The eBEACOPP regimen, consisting of bleomycin, vincristine, procarbazine and prednisone plus escalated doses of etoposide, doxorubicin and cyclophosphamide, is a standard frontline treatment for classical Hodgkin lymphoma (cHL). This intensive regimen confers the highest primary cure rates but also considerable and often persistent treatment-related morbidities. Now, data from the HD21 trial demonstrate the improved risk-to-benefit ratio of a new regimen comprising the antibody–drug conjugate brentuximab vedotin plus etoposide, cyclophosphamide, doxorubicin, dacarbazine and dexamethasone (BrECADD).

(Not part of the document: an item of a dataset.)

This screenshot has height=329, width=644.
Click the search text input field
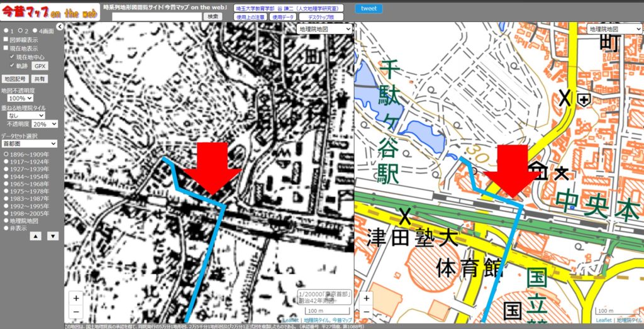[x=157, y=17]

In this phase III trial, 1,500 patients of 18–60 years of age with advanced-stage cHL were randomly assigned (1:1) to receive PET-guided treatment with BrECADD versus eBEACOPP, each for 4 cycles if PET-2 negative (Deauville score 1–3 after cycle 2) or 6 cycles if PET-2 positive (Deauville score 4–5). The co-primary end points were improved tolerability, defined by investigator-assessed treatment-related morbidity (acute grade 4 haematological or grade 3–4 non-haematological organ system toxicities), and non-inferior progression-free survival (PFS).